I do a lot of walking, so I’m picky about my shoes. My last three go-to pairs have all been the same style of Rykas: I fell in love with the first pair, then eventually bought two more before the style was discontinued. Recently I wore through the last of them. As if on cue, Reebok sent me a pair of their new Versawalk DMX Max walking shoes to test out. Excellent timing!

When I slipped them on the next morning, I felt decidedly wobbly. The shoes have what’s called a “hollow two-pod cushioning system,” which lets air move from one pod to the other, supposedly to provide individualized cushioning. What it was providing me with, though, was a definite feeling of sliding inward toward my arch. I gave it a moment, though, and to my surprise, my feet adjusted and began to feel level again.

Once I got used to the shoes, I quickly discovered how comfortable they are. I felt like I was almost bouncing with every step (fun!), and that’s some feat when you’re walking on asphalt. At the same time, my feet felt well supported.

That’s not all there is to like about these shoes, either: There’s plenty of room in the toe box (even for my wide toes), and the heel fits snugly. Plus, the keep-my-feet-cool ventilation is excellent, thanks to the mesh across the top front of the shoe.

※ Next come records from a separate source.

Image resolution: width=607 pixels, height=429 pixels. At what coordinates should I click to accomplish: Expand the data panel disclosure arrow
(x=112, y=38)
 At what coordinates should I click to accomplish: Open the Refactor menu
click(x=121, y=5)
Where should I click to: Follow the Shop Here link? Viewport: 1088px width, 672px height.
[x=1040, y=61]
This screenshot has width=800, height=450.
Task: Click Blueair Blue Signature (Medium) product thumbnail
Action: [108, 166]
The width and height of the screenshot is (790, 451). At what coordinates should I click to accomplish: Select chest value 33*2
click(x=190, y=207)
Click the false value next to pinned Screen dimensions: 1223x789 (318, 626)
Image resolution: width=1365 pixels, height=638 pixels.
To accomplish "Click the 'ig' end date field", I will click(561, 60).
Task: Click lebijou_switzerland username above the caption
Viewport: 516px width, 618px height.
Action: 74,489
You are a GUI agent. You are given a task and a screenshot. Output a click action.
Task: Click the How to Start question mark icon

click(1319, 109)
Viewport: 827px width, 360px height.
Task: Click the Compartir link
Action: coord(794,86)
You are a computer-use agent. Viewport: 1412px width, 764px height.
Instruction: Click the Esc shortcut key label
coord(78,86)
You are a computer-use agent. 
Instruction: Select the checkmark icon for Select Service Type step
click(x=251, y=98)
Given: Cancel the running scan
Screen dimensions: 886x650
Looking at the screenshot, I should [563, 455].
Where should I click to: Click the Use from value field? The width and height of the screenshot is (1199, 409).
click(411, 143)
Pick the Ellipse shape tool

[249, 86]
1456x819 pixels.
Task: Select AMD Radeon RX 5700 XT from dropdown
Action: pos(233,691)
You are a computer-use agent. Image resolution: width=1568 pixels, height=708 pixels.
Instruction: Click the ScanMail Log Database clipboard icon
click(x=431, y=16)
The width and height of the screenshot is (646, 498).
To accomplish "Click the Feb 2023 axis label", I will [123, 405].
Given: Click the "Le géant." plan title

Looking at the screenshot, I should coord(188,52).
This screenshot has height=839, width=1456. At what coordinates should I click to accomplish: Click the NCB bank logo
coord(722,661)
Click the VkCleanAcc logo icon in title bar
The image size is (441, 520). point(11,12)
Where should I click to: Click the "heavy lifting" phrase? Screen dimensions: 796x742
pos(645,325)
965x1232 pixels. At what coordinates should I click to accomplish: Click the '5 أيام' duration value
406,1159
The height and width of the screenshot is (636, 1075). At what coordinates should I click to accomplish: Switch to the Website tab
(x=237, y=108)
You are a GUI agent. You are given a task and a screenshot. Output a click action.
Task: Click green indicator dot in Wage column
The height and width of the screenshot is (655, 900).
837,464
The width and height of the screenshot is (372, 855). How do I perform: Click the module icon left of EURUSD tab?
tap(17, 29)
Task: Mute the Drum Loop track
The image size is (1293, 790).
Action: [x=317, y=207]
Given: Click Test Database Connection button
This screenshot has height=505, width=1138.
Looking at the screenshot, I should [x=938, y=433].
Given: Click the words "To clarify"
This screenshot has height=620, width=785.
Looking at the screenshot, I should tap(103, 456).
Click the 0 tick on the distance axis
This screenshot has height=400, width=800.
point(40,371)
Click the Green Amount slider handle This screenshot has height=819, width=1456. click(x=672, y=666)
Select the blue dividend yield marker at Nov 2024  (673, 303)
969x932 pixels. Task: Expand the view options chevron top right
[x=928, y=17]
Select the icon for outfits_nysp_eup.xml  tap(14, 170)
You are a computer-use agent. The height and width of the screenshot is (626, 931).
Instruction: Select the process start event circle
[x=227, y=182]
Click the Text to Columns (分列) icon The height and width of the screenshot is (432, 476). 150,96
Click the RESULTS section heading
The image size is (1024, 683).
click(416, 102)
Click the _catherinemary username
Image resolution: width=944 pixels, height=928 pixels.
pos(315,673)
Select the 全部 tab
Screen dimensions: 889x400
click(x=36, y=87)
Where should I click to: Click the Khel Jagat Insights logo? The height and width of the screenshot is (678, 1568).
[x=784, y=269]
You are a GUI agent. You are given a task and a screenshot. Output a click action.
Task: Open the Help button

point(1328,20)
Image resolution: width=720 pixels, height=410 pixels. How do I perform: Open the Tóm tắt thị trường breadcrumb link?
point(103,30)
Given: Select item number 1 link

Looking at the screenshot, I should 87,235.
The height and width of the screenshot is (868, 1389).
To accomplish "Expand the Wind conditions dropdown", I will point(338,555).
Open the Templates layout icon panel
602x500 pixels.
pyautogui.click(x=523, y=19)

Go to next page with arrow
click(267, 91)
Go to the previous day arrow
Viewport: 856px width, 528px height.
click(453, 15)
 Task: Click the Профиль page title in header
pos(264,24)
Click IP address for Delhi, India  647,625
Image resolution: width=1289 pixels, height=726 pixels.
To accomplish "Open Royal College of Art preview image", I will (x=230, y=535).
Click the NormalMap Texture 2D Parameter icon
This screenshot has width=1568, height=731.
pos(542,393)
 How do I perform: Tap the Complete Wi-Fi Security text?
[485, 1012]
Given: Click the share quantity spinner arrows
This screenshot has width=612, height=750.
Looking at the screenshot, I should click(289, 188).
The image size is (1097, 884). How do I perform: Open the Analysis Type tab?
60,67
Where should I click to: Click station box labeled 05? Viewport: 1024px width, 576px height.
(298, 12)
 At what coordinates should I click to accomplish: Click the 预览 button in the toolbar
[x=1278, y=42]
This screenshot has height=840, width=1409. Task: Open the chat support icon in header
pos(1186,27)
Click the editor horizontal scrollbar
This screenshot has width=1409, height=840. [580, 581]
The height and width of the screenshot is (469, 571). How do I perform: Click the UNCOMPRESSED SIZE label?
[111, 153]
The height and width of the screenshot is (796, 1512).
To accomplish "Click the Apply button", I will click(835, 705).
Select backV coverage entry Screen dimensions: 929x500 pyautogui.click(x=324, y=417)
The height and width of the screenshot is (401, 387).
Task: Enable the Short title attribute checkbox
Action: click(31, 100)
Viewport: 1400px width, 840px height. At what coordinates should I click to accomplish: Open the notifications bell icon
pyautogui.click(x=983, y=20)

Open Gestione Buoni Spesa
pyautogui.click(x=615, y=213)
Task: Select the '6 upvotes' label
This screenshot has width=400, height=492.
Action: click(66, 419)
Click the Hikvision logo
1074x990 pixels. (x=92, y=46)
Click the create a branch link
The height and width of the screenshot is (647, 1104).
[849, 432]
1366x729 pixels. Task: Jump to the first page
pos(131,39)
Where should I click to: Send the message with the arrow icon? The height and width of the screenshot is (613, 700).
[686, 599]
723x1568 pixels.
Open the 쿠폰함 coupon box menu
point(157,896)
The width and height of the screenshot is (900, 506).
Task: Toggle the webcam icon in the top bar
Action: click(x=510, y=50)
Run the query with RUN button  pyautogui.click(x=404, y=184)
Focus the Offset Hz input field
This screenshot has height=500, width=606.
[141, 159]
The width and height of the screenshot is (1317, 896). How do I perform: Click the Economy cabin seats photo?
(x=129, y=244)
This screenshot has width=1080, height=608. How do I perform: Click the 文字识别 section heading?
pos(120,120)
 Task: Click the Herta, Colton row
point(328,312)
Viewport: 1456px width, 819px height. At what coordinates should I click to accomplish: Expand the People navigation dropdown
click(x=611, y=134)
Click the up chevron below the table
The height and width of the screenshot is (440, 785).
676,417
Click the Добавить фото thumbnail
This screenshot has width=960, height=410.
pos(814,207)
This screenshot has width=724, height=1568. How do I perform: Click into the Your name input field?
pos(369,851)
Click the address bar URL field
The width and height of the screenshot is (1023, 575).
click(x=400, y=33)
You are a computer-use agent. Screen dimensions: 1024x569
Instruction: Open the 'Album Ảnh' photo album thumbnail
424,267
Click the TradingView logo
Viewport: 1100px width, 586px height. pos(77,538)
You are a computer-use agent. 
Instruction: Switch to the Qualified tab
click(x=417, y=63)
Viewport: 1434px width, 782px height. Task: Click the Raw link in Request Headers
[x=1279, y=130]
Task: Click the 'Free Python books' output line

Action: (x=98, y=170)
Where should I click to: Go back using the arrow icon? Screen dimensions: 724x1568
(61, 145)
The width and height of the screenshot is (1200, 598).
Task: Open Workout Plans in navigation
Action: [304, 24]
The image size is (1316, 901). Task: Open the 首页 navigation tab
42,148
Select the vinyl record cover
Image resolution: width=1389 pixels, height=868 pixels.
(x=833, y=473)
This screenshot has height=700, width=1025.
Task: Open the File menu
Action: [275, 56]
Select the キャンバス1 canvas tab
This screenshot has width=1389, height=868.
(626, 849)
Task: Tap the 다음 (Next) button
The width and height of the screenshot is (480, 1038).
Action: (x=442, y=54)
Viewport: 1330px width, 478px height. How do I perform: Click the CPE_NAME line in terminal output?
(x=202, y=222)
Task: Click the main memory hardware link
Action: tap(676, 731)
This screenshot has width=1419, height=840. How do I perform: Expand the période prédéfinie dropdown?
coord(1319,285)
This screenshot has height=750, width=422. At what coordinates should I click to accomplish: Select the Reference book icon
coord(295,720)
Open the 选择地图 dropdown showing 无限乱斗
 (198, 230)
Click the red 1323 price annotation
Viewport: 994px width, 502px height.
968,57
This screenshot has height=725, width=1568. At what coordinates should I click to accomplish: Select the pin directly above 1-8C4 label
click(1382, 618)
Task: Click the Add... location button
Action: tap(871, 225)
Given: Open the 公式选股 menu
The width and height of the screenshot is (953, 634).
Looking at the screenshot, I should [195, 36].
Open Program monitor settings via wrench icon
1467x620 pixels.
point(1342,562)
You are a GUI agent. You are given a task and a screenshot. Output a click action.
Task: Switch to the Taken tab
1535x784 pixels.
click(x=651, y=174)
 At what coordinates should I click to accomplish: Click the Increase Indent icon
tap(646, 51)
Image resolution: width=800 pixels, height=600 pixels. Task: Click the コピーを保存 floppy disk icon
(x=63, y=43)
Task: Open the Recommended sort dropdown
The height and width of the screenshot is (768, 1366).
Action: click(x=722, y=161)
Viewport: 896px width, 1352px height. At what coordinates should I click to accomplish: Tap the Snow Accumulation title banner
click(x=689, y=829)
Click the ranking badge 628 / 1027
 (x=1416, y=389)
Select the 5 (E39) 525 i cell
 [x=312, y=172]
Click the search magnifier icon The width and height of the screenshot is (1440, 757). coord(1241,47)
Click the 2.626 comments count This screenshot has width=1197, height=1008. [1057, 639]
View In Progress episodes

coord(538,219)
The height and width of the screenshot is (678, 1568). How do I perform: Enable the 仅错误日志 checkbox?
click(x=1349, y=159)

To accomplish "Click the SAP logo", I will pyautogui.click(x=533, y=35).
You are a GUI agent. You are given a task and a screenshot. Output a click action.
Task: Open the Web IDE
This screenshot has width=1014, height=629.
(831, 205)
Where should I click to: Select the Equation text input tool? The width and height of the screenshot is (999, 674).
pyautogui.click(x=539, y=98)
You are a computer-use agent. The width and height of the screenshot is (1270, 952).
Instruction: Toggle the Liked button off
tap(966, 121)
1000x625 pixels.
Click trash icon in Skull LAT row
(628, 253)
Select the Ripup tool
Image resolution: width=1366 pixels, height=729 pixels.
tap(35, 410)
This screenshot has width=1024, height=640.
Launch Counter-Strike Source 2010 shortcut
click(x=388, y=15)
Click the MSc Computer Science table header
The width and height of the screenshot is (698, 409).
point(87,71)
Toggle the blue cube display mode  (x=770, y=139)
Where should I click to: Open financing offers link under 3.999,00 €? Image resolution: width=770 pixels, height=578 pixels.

But there’s one big drawback, and it’s one that plagues nearly every walking shoe out there: They look like boring white nursing shoes. Why, why, why do shoe companies believe that serious walking shoes have to be almost all white? Are we walkers so much less cool than runners, whose shoes come in every shiny, groovy color you can think of? Are we to think that when our knees can’t handle the impact of running anymore, or we want to try Nordic walking, or we just plain prefer walking to running, we automatically become undeserving of good-looking shoes?

For a while, a couple years back, it seemed like walking shoes had taken a comely turn and left the Great White Way (those Rykas I loved were a testament to that: a cool silvery gray with a touch of aqua). Alas, it didn’t last, and I can’t for the life of me figure out why.

And so, I am issuing a challenge to all the fitness shoemakers out there: Please come up with some cool-looking shoes for serious walkers!

One big question remains regarding my new Reeboks: Will the comfort factor trump their plain Jane looks? Will substance win over style? Given the current lack of stylish options, I may not have a choice.

Product: Reebok Versawalk DMX Max

Category: Shoes

Pros: They’re super comfortable and cushiony, they support well, and they keep your feet cool.

Cons: They look boring.

Cost: $65 at Reebok.com

Extra tip: Keep track of the miles you’re putting on these shoes with the Shoe Odometer, reviewed in this blog on Sept. 4.